Herr Böger, was kann der Sport in Berlin zur Integration von Flüchtlingen beitragen?
Eine ganze Menge. Er kann Integration erleichtern, den Menschen Entspannung und Freude geben, Kontakte vermitteln, ihnen Gemeinschaftsgefühl geben. Das ist allerdings nicht einfach, weil der Sport zwar keine Sprache, aber doch Verständigung braucht. Er braucht zudem Übungsleiterinnen und Übungsleiter, die Antennen dafür offen halten.
Macht sich die Ankunft der Flüchtlinge überhaupt im Berliner Sport bemerkbar?
Der Sport geht meist zu den Flüchtlingen und nicht umgekehrt. Das ist verständlich, die Menschen müssen sich hier einfinden, sich registrieren und so weiter. Hinzu kommt, dass in den Herkunftsländern manchmal eine andere kulturelle Tradition herrscht.
Aktuell werden neun Sporthallen als Flüchtlingsunterkünfte genutzt. Wie bewerten Sie das? Der Sport braucht in dieser Zeit die Sporthallen, um den Menschen die Integration zu erleichtern. Wenn immer mehr Sporthallen durch Flüchtlinge belegt werden, wird es für den Sport schwierig, solche Angebote zu machen. Klar ist auch, es gibt Verdruss, wenn Hallen belegt werden. Und es gab bereits Verdruss über die Kommunikation an der einen oder anderen Stelle. Sporthallen haben für mich genauso eine Bedeutung wie Unterrichtshäuser. Sport ist elementarer Bestandteil von Bildung und Erziehung. Da kann man nicht sagen, das können wir einfach so machen, das ist nur der Sport.

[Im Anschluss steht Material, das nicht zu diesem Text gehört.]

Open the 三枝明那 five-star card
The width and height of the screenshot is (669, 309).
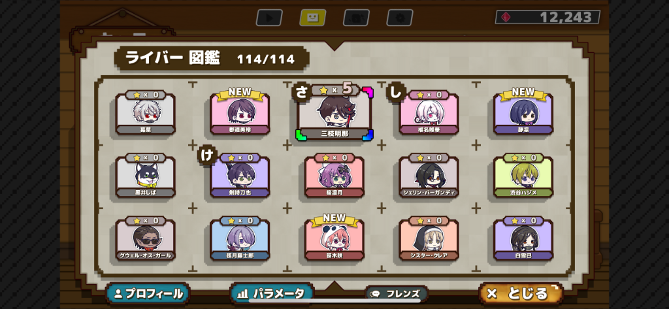[335, 112]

Auch der Spitzensport ist betroffen.
Die Umfunktionierung von Hallen wie dem Horst-Korber-Sportzentrum, das durch den Landessportbund betrieben wird, ist für unsere Mitarbeiter mit sehr hohem Einsatz verbunden. Der Sport will helfen und tut das auch. Doch bedeutet das für den Spitzensport, etwa die Volleyballer, einen großen Verlust. Wir haben Ausgleichsmöglichkeiten geschaffen für die Leichtathleten im Olympiastadion. Man muss sich behelfen. Der Sport ist bereit, temporär Verzicht zu leisten, so wie das viele andere auch tun. Für den Sport ist das nur dann problematisch, wenn sich der Eindruck verfestigen würde, dass gewissermaßen die Sporthallen, weil sie eben da sind, weil sie Toiletten bieten, Stromanschluss, den erforderlichen Brandschutz, als Flüchtlingsunterkünfte in Frage kommen. Während Gewerbegebäude, die das auch alles bieten, dafür nicht in Erwägung gezogen werden. Das beobachten wir genau, da bekomme ich auch Druck und Rückmeldung von der Basis.

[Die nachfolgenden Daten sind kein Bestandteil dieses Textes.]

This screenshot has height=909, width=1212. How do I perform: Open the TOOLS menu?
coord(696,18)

Ist die Basis des Berliner Sports den Flüchtlingen abwehrend eingestellt?
Letztlich ist der Sport ein Querschnitt der Gesellschaft, der Landessportbund hat allein 620 000 Mitglieder, und natürlich gibt es da auch Stimmen, die abwehrend reagieren. Doch die sind klar in der Minderheit.

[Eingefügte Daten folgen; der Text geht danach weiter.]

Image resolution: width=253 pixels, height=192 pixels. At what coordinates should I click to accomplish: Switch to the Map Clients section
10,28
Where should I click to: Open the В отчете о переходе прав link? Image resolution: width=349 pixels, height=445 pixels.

Derzeit kommen täglich mehrere hundert Flüchtlinge nach Berlin. Ist es da nicht verständlich, dass alle Unterbringungsmöglichkeiten, auch im Bereich des Sports, geprüft werden?
Unsere Haltung ist ganz klar, dass wir die Menschen hier willkommen heißen. Nochmals: Um das zu tun, brauchen wir aber unsere Sportstätten.